All lines that hold the string "accomplish" should be copied. Find them in the listing below.

- **Material for the task**
■ ■ ■

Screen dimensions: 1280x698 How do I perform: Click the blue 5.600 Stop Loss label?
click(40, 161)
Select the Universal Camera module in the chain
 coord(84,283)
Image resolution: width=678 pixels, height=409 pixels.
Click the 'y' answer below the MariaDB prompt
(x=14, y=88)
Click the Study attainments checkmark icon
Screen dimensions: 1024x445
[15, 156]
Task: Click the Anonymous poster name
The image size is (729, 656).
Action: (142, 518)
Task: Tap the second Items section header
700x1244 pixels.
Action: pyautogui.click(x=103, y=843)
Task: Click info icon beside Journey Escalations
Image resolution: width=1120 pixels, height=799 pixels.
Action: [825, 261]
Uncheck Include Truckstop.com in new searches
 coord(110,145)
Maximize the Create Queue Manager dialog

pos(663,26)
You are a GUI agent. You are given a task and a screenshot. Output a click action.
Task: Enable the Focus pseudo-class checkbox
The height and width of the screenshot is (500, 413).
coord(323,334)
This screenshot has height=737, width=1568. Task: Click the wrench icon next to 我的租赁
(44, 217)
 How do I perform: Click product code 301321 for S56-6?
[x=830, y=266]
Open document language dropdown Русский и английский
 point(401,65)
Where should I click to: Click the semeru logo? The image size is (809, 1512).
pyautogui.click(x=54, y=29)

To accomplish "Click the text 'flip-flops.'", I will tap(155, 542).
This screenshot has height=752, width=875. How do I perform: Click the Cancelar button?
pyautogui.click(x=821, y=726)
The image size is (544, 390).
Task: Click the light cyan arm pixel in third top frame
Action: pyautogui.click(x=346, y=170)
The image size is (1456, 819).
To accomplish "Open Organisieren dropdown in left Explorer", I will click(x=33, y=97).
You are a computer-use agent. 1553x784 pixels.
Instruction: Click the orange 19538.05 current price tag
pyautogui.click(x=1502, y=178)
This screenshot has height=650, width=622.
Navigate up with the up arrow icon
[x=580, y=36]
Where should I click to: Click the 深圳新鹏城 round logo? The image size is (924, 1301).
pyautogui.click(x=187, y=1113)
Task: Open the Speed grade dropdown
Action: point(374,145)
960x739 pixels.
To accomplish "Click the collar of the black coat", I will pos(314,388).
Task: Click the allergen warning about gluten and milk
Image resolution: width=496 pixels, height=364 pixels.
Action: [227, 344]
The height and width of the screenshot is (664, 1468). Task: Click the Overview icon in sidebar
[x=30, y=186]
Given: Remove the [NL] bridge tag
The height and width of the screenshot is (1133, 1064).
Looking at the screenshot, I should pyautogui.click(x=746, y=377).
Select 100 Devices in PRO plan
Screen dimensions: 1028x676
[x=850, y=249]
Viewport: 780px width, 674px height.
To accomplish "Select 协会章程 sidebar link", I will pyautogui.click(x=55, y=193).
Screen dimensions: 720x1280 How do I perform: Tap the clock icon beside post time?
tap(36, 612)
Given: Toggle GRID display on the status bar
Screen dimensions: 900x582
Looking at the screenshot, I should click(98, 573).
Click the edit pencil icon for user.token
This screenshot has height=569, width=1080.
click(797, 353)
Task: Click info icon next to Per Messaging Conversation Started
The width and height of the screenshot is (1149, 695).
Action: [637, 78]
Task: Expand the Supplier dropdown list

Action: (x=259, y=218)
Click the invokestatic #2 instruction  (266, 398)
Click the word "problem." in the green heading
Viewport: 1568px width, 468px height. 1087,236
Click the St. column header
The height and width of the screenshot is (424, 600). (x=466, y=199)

■ ■ ■

- **Response box**
To accomplish "Click the text 'flip-flops.'", I will tap(155, 542).
To accomplish "Open Organisieren dropdown in left Explorer", I will click(x=33, y=97).
To accomplish "Click the collar of the black coat", I will pos(314,388).
To accomplish "Select 协会章程 sidebar link", I will pyautogui.click(x=55, y=193).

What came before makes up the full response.